━━ Input data

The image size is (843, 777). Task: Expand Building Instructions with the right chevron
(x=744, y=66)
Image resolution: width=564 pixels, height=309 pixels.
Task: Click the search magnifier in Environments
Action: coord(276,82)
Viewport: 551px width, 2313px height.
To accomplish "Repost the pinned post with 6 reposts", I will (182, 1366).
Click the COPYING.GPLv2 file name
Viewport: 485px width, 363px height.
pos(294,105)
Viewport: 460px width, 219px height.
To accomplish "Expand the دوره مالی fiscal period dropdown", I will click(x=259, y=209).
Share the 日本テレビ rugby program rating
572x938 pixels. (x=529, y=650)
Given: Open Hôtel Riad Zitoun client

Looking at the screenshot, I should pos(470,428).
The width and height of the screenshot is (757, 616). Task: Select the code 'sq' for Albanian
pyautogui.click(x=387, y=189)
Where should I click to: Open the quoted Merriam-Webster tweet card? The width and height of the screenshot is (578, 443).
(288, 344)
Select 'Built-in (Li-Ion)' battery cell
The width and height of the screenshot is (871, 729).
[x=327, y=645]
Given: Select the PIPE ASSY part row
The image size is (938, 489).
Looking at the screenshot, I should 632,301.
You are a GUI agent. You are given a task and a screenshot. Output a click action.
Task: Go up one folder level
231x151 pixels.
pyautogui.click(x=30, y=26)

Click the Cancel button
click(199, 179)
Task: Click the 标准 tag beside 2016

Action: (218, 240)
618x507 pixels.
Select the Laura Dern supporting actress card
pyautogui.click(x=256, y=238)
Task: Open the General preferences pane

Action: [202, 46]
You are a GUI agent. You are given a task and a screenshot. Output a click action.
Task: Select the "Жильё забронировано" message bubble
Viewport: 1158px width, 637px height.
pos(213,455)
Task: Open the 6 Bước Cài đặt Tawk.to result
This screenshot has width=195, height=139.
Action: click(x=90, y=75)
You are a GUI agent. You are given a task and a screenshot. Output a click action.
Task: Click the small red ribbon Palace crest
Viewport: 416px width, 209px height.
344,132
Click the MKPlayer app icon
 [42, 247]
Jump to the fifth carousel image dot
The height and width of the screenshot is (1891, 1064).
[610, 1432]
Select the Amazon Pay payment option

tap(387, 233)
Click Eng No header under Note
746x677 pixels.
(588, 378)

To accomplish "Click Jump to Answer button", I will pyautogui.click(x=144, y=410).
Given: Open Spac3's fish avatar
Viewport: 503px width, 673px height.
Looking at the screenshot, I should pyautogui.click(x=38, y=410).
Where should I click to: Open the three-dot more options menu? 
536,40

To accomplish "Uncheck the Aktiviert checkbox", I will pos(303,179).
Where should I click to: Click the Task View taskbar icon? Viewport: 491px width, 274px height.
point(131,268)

━━━━

The required result is an identical copy of the records above.

§ **Solved problem**:
The image size is (843, 777). Task: Expand Building Instructions with the right chevron
(x=744, y=66)
Image resolution: width=564 pixels, height=309 pixels.
Task: Click the search magnifier in Environments
Action: coord(276,82)
Viewport: 551px width, 2313px height.
To accomplish "Repost the pinned post with 6 reposts", I will (182, 1366).
Click the COPYING.GPLv2 file name
Viewport: 485px width, 363px height.
pos(294,105)
Viewport: 460px width, 219px height.
To accomplish "Expand the دوره مالی fiscal period dropdown", I will click(x=259, y=209).
Share the 日本テレビ rugby program rating
572x938 pixels. (x=529, y=650)
Given: Open Hôtel Riad Zitoun client

Looking at the screenshot, I should pos(470,428).
The width and height of the screenshot is (757, 616). Task: Select the code 'sq' for Albanian
pyautogui.click(x=387, y=189)
Where should I click to: Open the quoted Merriam-Webster tweet card? The width and height of the screenshot is (578, 443).
(288, 344)
Select 'Built-in (Li-Ion)' battery cell
The width and height of the screenshot is (871, 729).
[x=327, y=645]
Given: Select the PIPE ASSY part row
The image size is (938, 489).
Looking at the screenshot, I should 632,301.
You are a GUI agent. You are given a task and a screenshot. Output a click action.
Task: Go up one folder level
231x151 pixels.
pyautogui.click(x=30, y=26)

Click the Cancel button
click(199, 179)
Task: Click the 标准 tag beside 2016

Action: (218, 240)
618x507 pixels.
Select the Laura Dern supporting actress card
pyautogui.click(x=256, y=238)
Task: Open the General preferences pane

Action: [202, 46]
You are a GUI agent. You are given a task and a screenshot. Output a click action.
Task: Select the "Жильё забронировано" message bubble
Viewport: 1158px width, 637px height.
pos(213,455)
Task: Open the 6 Bước Cài đặt Tawk.to result
This screenshot has width=195, height=139.
Action: click(x=90, y=75)
You are a GUI agent. You are given a task and a screenshot. Output a click action.
Task: Click the small red ribbon Palace crest
Viewport: 416px width, 209px height.
344,132
Click the MKPlayer app icon
 [42, 247]
Jump to the fifth carousel image dot
The height and width of the screenshot is (1891, 1064).
[610, 1432]
Select the Amazon Pay payment option

tap(387, 233)
Click Eng No header under Note
746x677 pixels.
(588, 378)

To accomplish "Click Jump to Answer button", I will pyautogui.click(x=144, y=410).
Given: Open Spac3's fish avatar
Viewport: 503px width, 673px height.
Looking at the screenshot, I should pyautogui.click(x=38, y=410).
Where should I click to: Open the three-dot more options menu? 
536,40

To accomplish "Uncheck the Aktiviert checkbox", I will pos(303,179).
Where should I click to: Click the Task View taskbar icon? Viewport: 491px width, 274px height.
point(131,268)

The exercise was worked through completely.